=== Provided data ===

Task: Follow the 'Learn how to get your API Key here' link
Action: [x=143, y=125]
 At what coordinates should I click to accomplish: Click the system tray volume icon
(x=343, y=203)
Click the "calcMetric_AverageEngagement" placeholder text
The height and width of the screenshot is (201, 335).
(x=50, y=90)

===

**The problem**:
Reply with exactly the lines from the one containing "At what coordinates" to the last line of the material, inclusive, and with nothing more.

**Solution**:
 At what coordinates should I click to accomplish: Click the system tray volume icon
(x=343, y=203)
Click the "calcMetric_AverageEngagement" placeholder text
The height and width of the screenshot is (201, 335).
(x=50, y=90)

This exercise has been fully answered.